Berberine is a bright yellow compound found in plants like goldenseal, Oregon grape, and barberry. It has been used in traditional Chinese and Ayurvedic medicine for thousands of years. Over the last two decades, it has become one of the most rigorously studied natural supplements for metabolic health.
What the evidence shows: Berberine has the most impressive CRP data of any supplement on this list. A meta-analysis of 52 randomized controlled trials — involving 4,616 patients with metabolic syndrome and related conditions — found that berberine significantly reduced CRP. The same analysis showed it lowered TNF-alpha, another major inflammatory marker.

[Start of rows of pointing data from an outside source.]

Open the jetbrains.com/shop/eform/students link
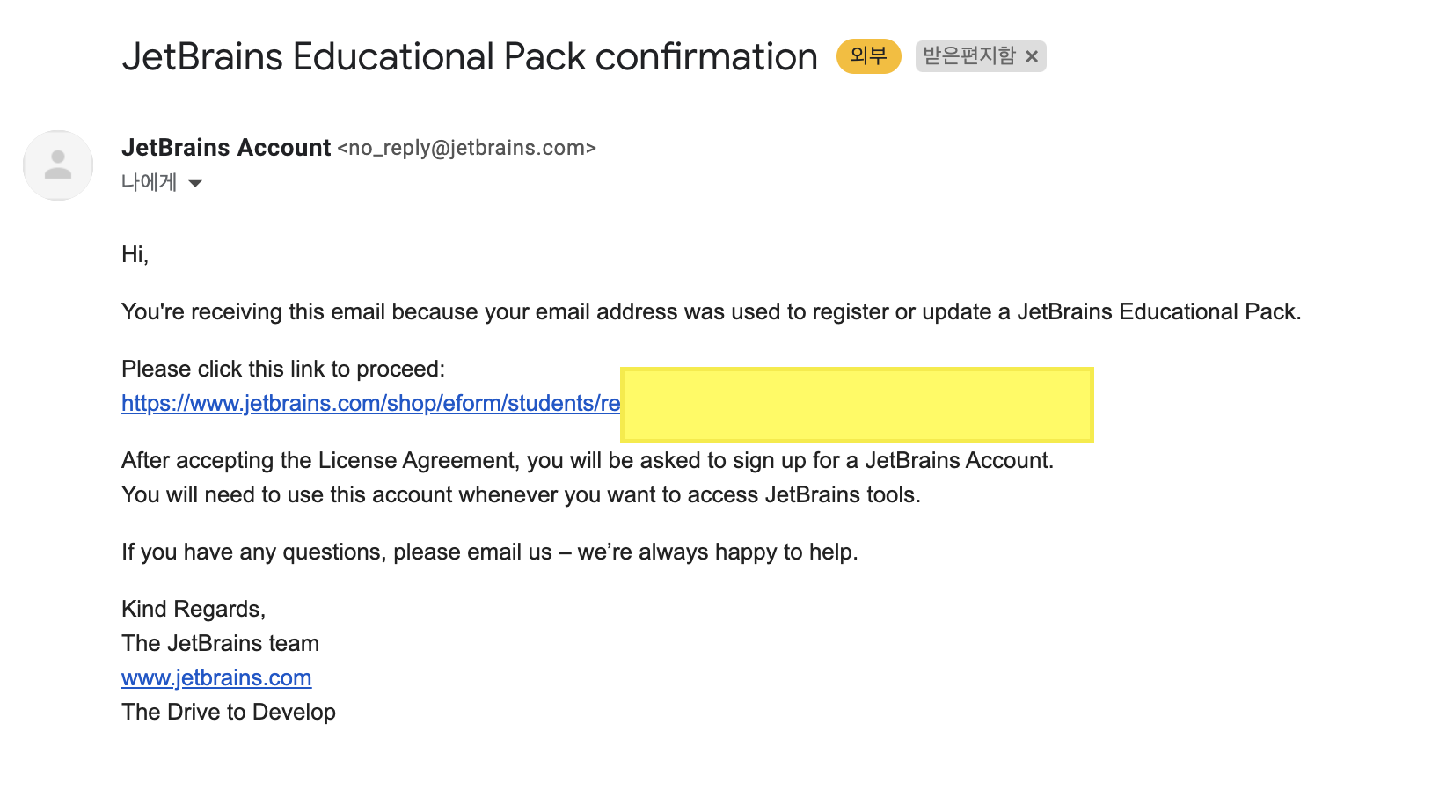 pos(370,403)
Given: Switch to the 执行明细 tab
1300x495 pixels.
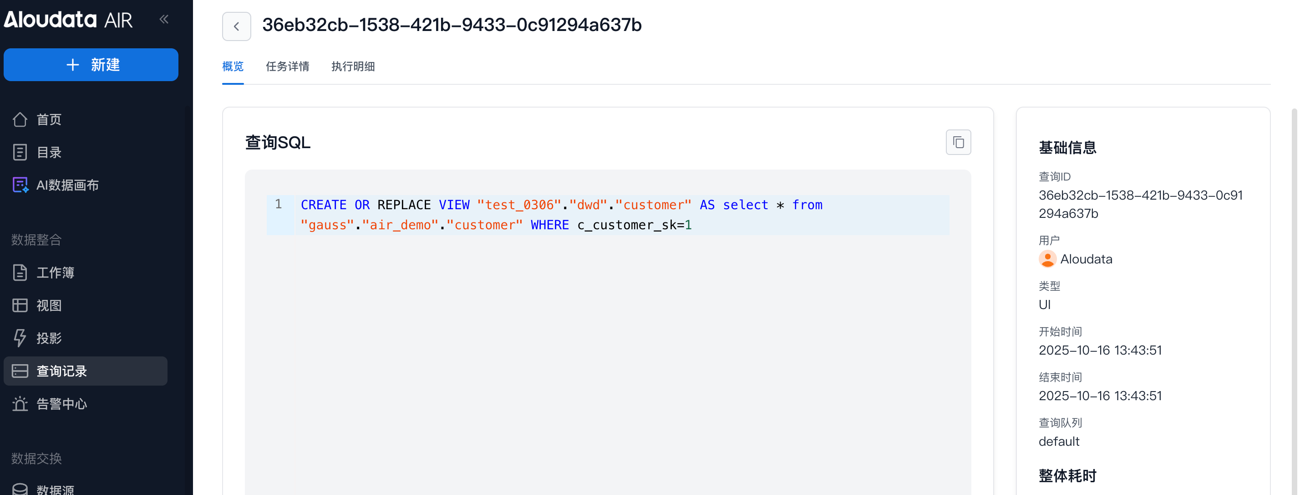Looking at the screenshot, I should click(353, 66).
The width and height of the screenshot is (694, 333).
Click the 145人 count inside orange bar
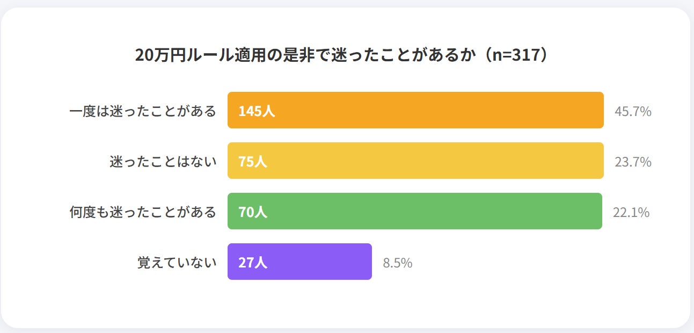coord(257,111)
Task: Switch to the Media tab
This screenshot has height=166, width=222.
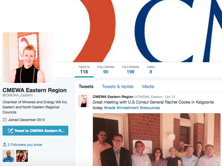Action: click(148, 87)
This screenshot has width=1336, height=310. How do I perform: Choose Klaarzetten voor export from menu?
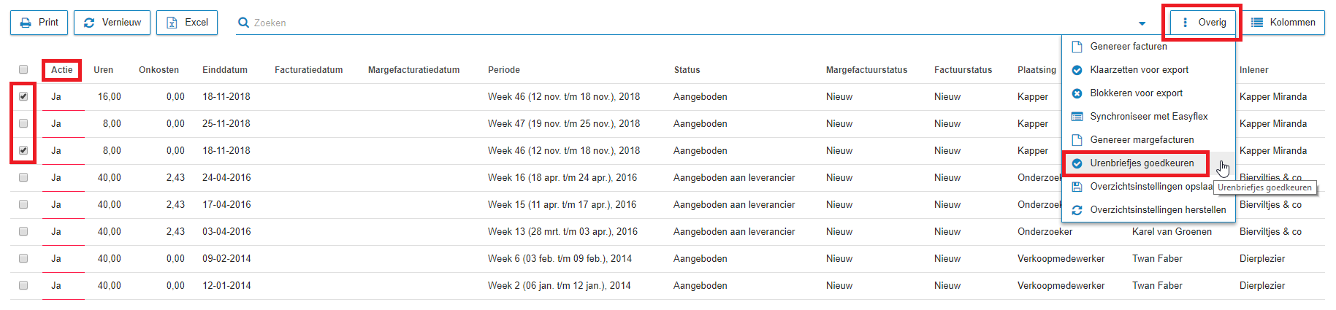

But berberine doesn't stop at inflammation. It also lowers blood sugar (comparably to metformin in some studies), reduces LDL cholesterol, and improves insulin sensitivity. This triple benefit makes it uniquely valuable when elevated CRP is driven by metabolic dysfunction — a very common scenario.
How it works: Berberine activates AMPK (AMP-activated protein kinase), sometimes called the body's "metabolic master switch." AMPK activation improves how cells handle glucose and fat, reduces oxidative stress, and directly suppresses inflammatory signaling through NF-kB.
Dosing: Most clinical studies use 500 mg taken two to three times daily with meals, totaling 1,000–1,500 mg per day. Taking it with food improves absorption and reduces stomach upset. Start with 500 mg once daily and work up.
Who benefits most: People with metabolic syndrome, type 2 diabetes, prediabetes, high cholesterol, or obesity-related inflammation. If your CRP is elevated alongside blood sugar or lipid problems, berberine tackles multiple issues at once.
Important caveats: Berberine can cause GI side effects — diarrhea, constipation, gas, or cramping — especially when starting. It interacts with medications processed by liver enzymes (CYP2D6, CYP3A4), including metformin, statins, and certain blood pressure drugs. Do not use during pregnancy. Always tell your doctor if you're adding berberine.